“My heart aches for the people I’ve seen,” Mitt
Romney said, on the second day of his Ohio bus tour. He’s now telling
stories of economic hardship among the people he’s met.
Up until now, Romney’s stories on the campaign trail have been about
business successes – people who started businesses in garages and grew
their companies into global giants, entrepreneurs who succeeded because
of grit and determination, millionaires who began poor. Horatio Alger
updated.
Curiously absent from these narratives have been the stories of
ordinary Americans caught in an economy over which they have no control.
That is, most of us.
At least until now.
“I was yesterday with a woman who was
emotional,” Romney recounts, “and she said, ‘Look, I’ve been out of work
since May.’ She was in her 50s. She said, ‘I don’t see any prospects.
Can you help me?’”
Could it be Romney is finally getting the message that many Americans need help through no fault of their own?
“There are so many people in our country that are hurting right now,” Romney says. “I want to help them.”

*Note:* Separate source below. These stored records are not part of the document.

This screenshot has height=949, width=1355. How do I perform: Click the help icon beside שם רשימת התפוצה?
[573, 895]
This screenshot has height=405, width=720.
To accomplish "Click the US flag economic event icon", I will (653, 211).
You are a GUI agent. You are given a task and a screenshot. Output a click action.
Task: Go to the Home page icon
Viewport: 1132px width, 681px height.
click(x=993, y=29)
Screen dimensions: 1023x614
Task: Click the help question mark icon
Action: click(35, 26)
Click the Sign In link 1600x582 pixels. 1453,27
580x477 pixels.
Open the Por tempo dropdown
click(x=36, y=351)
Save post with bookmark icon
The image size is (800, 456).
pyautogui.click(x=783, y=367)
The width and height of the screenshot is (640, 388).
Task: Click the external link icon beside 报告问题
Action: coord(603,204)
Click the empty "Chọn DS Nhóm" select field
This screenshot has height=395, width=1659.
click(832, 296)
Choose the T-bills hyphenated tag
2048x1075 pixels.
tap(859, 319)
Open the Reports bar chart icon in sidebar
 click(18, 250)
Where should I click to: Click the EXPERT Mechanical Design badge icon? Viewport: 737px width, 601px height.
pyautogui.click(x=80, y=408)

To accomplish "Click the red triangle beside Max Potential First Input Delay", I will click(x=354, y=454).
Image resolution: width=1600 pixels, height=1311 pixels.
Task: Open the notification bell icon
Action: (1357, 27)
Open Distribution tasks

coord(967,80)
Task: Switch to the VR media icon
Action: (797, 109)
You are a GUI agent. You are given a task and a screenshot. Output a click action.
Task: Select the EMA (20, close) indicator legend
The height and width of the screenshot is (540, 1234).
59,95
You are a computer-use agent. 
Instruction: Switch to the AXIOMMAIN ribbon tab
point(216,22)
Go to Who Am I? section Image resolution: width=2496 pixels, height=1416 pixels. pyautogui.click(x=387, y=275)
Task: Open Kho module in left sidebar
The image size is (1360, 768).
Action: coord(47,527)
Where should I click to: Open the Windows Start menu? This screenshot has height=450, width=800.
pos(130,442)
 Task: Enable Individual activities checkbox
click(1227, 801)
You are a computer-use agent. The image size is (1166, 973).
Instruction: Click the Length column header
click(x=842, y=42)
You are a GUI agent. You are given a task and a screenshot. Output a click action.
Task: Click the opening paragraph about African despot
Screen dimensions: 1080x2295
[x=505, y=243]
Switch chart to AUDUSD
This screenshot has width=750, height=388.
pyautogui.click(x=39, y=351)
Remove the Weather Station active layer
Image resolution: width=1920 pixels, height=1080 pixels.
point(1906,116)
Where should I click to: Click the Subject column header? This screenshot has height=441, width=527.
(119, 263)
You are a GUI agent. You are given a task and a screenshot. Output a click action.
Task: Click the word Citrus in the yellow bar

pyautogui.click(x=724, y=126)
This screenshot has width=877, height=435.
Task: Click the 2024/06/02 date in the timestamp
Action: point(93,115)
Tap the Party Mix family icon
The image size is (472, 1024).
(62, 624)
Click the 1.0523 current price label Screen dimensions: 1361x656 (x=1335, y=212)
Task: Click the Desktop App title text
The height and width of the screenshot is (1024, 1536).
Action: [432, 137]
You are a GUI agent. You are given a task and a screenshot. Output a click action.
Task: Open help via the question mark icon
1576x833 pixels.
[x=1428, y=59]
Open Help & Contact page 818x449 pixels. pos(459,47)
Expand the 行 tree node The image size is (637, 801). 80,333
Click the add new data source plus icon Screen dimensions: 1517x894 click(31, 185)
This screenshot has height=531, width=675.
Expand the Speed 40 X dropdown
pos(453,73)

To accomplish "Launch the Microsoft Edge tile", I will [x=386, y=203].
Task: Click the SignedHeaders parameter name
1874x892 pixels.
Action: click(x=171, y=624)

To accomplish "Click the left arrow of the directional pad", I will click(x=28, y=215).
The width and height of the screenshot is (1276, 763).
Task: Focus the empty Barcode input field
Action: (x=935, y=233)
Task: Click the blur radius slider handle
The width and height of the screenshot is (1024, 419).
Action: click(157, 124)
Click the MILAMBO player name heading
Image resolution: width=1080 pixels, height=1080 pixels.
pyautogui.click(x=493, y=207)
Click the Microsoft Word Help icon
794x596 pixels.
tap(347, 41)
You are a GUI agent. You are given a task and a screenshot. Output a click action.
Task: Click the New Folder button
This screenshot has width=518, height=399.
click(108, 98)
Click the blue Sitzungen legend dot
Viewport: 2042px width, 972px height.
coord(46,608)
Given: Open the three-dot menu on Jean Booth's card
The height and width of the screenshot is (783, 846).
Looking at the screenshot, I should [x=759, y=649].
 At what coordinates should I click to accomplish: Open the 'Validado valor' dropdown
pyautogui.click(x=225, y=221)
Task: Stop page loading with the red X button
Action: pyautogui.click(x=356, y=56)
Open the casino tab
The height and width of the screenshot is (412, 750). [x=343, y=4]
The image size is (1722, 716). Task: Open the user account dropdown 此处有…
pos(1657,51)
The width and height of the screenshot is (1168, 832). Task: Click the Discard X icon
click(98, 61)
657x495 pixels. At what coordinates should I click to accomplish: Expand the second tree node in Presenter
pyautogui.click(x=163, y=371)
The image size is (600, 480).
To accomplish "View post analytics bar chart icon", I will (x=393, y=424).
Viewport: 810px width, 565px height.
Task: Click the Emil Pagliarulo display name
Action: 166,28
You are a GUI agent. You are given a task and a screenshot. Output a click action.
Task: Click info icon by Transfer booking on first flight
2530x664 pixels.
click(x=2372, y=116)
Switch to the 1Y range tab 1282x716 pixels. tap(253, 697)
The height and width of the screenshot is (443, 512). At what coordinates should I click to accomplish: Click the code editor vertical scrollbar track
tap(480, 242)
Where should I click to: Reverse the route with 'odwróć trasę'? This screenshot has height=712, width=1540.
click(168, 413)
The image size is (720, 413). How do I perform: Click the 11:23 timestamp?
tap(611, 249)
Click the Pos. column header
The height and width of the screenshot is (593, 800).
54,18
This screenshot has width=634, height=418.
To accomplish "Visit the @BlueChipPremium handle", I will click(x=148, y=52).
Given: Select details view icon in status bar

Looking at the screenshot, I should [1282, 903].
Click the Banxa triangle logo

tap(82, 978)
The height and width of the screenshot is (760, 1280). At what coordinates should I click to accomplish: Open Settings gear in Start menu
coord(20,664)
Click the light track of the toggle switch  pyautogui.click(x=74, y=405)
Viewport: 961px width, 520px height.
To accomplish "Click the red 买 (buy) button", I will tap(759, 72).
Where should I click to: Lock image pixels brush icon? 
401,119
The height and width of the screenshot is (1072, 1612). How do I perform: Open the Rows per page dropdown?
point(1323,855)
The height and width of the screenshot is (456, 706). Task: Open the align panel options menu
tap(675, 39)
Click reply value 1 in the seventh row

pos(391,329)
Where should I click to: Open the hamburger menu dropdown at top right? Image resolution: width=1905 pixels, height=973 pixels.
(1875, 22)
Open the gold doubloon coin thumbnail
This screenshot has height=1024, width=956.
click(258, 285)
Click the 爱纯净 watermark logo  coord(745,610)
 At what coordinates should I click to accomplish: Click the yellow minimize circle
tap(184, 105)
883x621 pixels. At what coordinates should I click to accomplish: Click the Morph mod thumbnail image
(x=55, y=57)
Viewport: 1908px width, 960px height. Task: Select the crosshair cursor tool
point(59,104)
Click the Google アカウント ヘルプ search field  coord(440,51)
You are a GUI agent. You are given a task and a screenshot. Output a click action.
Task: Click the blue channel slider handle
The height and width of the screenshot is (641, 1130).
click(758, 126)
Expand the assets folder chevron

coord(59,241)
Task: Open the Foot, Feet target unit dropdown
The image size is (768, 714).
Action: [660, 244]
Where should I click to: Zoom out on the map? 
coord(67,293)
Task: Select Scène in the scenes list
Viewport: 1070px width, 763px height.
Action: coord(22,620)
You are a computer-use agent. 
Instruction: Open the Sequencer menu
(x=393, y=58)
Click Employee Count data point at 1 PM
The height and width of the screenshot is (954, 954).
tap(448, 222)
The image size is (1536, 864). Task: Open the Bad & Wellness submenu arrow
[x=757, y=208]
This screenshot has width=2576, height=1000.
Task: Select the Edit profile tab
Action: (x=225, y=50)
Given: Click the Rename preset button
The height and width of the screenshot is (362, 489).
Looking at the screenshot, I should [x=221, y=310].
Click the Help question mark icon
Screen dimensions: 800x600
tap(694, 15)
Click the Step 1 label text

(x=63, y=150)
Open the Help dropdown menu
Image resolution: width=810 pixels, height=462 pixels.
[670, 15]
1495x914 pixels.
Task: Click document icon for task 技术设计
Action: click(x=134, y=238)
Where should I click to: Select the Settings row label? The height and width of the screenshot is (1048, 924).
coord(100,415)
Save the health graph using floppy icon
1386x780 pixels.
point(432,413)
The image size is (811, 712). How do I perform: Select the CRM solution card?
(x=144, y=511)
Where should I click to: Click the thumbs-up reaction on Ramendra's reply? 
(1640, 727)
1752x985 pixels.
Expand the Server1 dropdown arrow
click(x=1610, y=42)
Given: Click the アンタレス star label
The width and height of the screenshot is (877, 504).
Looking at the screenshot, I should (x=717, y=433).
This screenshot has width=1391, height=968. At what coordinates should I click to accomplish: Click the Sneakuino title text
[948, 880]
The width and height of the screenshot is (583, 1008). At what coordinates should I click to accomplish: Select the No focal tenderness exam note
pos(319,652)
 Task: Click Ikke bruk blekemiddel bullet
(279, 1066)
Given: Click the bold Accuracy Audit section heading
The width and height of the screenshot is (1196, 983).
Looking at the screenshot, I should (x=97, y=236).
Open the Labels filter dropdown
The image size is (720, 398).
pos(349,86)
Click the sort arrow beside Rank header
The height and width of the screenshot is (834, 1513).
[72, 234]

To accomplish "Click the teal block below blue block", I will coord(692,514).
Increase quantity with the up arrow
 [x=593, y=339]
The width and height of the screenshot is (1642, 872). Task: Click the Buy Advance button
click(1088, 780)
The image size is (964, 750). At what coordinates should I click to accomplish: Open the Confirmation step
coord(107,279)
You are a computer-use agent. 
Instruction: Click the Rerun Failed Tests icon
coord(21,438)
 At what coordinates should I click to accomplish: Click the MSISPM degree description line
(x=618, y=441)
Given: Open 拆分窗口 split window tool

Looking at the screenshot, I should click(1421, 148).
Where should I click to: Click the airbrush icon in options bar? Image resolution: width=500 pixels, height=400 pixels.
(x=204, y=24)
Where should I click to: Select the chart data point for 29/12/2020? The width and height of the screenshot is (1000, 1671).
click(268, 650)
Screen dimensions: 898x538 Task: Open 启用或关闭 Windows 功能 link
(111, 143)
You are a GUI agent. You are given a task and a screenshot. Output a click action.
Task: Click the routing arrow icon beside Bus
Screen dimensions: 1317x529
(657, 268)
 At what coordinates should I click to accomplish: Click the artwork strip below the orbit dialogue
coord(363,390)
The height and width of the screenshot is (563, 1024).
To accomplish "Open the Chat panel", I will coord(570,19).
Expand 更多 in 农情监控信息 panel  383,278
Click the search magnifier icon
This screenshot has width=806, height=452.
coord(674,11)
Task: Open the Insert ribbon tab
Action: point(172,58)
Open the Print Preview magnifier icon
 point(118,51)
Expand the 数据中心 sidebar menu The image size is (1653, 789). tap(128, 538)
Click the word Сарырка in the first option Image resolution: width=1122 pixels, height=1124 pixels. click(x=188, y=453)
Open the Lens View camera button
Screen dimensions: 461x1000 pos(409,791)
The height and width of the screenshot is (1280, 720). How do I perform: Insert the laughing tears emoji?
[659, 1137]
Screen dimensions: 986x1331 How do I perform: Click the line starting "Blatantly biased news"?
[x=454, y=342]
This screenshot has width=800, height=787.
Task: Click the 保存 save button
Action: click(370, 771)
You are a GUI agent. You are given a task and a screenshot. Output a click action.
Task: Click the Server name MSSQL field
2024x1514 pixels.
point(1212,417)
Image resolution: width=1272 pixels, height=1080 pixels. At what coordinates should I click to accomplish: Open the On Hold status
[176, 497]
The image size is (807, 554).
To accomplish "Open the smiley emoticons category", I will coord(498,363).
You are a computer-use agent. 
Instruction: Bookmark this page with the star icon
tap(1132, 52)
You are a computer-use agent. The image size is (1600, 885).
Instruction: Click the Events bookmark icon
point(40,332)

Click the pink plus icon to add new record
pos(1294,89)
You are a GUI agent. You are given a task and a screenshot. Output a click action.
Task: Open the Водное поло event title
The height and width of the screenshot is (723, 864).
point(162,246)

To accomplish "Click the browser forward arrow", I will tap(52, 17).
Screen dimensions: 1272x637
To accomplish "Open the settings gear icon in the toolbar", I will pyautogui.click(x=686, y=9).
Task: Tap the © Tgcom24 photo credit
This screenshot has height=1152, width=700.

Later in the day, Romney told NBC that because of his efforts as
governor of Massachusetts, “one hundred percent of the kids in our state
had health insurance. I don’t think there’s anything that shows more
empathy and care about the people of this country than that kind of
record.”
But the repackaging of Mitt as a compassionate conservative won’t
work. The good citizens of Ohio — as elsewhere — have reason to be
skeptical.
This is, after all, the same Mitt Romney who told his backers in Boca
Raton that 47 percent of Americans are dependent on government and
unwilling to take care of themselves.
It’s the same Romney who was against bailing out GM and Chrysler. One
in eight jobs in Ohio is dependent on the automobile industry. Had GM
and Chrysler gone under, unemployment in Ohio would be closer to the
national average of 8.1 percent than the 7.2 percent it is today.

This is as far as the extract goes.